From the entries below, please output exactly the lines starting at the one containing "Given: Click the We 13-05-2026 date text" and ending at the one containing "Click the Borders icon", both included.

Collected data entries
=======

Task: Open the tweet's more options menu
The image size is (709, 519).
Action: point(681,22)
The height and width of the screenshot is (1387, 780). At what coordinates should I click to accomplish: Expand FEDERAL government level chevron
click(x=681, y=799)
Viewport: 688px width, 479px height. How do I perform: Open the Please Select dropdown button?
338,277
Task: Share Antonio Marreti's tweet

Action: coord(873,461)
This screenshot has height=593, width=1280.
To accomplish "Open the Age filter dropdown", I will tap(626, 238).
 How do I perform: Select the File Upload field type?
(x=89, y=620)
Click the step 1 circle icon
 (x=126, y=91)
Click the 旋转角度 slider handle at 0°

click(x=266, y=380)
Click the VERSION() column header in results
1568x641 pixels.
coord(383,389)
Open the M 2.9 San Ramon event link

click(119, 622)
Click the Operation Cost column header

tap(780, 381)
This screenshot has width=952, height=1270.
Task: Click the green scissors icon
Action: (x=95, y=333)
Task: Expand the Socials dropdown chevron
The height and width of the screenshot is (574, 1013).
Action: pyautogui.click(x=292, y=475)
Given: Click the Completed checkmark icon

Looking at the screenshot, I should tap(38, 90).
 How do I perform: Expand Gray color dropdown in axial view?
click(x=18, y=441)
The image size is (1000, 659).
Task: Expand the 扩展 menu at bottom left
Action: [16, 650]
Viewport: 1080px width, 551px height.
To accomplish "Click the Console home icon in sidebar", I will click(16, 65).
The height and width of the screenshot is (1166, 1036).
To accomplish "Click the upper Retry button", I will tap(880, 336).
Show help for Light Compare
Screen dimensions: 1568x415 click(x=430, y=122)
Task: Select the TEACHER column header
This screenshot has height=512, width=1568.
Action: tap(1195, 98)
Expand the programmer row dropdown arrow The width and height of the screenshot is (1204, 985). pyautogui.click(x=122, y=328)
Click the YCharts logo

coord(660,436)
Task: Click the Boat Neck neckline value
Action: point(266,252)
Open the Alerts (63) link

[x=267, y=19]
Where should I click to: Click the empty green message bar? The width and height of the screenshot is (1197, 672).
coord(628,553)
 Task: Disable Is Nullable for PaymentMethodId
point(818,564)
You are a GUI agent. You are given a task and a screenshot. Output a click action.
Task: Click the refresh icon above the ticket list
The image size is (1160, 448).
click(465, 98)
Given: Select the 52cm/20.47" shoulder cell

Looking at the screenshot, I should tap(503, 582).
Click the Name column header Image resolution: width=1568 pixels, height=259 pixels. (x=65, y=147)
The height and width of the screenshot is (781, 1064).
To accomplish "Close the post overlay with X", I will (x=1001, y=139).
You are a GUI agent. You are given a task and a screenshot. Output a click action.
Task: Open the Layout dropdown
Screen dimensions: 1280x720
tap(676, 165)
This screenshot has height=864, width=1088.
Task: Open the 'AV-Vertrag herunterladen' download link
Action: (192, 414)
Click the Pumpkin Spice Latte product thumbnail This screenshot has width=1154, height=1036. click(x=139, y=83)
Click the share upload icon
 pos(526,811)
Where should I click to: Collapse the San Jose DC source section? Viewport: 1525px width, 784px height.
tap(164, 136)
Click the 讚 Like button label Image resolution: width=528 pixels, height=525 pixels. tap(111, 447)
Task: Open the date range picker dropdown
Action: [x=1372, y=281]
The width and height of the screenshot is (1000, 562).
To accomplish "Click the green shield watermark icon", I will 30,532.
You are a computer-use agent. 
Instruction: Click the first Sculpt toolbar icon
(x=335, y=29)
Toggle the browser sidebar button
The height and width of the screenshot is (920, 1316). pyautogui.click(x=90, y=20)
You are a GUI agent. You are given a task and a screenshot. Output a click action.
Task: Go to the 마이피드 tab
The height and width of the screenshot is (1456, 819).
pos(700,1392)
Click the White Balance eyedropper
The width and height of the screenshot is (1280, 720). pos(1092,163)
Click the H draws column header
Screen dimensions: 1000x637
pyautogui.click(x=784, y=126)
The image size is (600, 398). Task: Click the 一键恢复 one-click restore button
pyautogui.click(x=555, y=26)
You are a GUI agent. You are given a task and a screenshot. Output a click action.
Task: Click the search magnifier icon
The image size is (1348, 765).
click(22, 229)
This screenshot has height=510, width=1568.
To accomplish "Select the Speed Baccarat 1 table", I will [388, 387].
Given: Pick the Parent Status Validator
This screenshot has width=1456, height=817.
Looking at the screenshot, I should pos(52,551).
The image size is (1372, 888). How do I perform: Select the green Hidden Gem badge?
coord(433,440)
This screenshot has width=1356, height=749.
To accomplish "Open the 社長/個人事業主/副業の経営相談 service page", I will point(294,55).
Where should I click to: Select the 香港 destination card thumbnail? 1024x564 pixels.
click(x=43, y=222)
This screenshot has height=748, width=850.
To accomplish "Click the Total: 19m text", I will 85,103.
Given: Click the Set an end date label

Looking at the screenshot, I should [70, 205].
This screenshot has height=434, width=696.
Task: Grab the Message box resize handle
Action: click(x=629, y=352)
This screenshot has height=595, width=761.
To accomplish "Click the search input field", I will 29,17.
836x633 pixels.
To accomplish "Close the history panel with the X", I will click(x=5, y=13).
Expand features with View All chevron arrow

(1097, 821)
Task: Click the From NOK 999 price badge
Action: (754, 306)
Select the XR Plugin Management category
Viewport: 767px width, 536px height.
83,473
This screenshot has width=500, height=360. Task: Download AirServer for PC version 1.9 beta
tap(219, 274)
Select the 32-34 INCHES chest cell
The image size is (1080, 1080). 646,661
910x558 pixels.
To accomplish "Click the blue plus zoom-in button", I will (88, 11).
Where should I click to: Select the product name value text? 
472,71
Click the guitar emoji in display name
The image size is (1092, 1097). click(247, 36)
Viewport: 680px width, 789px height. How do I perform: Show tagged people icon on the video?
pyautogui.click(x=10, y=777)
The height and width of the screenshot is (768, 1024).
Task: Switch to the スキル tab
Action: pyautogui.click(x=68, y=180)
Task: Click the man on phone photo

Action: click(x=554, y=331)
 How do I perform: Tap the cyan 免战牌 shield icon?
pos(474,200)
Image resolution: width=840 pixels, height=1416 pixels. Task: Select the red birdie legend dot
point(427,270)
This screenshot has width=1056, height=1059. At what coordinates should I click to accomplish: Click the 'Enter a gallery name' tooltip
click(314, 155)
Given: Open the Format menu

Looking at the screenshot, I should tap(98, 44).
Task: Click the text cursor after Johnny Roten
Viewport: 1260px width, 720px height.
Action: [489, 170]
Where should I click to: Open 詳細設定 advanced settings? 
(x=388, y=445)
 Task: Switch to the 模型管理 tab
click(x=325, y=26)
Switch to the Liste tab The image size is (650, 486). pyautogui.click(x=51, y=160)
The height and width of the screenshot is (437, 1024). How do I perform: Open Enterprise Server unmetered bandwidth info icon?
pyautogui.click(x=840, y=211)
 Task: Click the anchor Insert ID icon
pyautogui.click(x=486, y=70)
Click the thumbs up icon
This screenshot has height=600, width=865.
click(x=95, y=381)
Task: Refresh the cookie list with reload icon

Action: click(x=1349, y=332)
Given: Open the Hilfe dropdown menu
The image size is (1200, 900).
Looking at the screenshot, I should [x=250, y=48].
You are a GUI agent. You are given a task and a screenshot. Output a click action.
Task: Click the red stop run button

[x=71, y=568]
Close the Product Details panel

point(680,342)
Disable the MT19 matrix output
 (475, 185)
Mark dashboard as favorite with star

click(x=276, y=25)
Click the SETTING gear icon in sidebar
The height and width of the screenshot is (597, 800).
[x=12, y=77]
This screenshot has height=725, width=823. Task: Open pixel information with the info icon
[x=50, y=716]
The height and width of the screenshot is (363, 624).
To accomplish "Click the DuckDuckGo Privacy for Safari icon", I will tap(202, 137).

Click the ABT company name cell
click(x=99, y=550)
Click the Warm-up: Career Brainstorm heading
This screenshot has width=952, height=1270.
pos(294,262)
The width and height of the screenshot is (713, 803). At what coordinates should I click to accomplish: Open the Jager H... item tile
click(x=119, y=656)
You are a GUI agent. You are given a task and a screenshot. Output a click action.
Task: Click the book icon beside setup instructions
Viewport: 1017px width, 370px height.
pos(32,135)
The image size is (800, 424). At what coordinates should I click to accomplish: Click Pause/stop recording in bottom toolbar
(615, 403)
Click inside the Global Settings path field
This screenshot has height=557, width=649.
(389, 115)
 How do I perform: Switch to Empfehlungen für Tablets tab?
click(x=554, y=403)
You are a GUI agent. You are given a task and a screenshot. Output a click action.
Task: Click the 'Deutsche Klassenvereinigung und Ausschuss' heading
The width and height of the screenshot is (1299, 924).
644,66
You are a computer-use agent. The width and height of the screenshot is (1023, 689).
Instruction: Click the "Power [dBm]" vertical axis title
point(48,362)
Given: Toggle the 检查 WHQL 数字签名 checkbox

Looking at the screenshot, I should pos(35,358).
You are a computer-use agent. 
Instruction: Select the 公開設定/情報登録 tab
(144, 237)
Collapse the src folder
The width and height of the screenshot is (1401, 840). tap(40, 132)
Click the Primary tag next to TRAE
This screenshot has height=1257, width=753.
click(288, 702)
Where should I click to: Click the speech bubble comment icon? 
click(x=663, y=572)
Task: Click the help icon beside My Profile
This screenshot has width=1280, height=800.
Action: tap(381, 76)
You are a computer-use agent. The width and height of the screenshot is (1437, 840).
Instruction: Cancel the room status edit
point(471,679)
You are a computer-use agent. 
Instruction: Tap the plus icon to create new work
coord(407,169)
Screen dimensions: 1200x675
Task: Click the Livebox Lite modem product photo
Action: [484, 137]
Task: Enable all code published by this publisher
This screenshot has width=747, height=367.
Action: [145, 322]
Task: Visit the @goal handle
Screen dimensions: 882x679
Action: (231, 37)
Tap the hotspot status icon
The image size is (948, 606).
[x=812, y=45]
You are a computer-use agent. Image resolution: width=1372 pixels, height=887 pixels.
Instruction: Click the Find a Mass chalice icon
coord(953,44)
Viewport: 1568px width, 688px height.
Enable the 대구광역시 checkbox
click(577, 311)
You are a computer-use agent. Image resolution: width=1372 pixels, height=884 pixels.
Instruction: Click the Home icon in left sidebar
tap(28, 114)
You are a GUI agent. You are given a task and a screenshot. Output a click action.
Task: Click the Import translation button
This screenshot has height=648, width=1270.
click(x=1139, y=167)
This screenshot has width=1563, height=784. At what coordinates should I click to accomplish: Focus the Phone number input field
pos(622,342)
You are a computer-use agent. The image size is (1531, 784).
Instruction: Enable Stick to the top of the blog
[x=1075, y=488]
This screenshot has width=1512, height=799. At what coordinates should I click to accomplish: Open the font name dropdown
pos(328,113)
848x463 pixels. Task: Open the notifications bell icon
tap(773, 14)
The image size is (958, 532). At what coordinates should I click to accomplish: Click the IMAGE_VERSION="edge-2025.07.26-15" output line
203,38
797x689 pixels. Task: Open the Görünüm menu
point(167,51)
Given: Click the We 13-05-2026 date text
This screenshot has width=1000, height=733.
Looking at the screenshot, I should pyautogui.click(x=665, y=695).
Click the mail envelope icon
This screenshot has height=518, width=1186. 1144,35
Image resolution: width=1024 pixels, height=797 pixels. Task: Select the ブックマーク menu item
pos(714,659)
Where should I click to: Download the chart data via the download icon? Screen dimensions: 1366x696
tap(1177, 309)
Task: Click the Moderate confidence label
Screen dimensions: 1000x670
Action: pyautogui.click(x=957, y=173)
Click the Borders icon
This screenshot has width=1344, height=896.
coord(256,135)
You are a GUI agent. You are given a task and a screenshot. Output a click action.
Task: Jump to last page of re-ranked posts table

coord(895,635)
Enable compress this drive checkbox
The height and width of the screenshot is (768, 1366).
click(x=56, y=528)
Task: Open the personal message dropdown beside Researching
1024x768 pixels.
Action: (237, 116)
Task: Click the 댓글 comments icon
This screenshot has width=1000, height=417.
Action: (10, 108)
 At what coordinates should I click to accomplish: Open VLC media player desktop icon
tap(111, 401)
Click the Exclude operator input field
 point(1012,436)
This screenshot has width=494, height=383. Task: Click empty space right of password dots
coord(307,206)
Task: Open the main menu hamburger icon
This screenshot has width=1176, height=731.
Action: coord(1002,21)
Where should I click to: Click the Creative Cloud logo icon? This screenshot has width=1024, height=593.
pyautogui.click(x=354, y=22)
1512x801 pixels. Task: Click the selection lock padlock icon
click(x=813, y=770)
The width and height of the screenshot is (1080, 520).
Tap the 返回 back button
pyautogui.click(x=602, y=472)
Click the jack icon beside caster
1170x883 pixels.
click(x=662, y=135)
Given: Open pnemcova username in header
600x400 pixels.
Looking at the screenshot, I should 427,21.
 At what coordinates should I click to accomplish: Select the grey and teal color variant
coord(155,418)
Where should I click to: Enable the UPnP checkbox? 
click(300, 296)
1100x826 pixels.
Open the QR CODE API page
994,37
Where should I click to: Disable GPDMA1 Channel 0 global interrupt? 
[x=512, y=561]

=======

Response for this exercise
Given: Click the We 13-05-2026 date text
This screenshot has width=1000, height=733.
Looking at the screenshot, I should pyautogui.click(x=665, y=695).
Click the mail envelope icon
This screenshot has height=518, width=1186. 1144,35
Image resolution: width=1024 pixels, height=797 pixels. Task: Select the ブックマーク menu item
pos(714,659)
Where should I click to: Download the chart data via the download icon? Screen dimensions: 1366x696
tap(1177, 309)
Task: Click the Moderate confidence label
Screen dimensions: 1000x670
Action: pyautogui.click(x=957, y=173)
Click the Borders icon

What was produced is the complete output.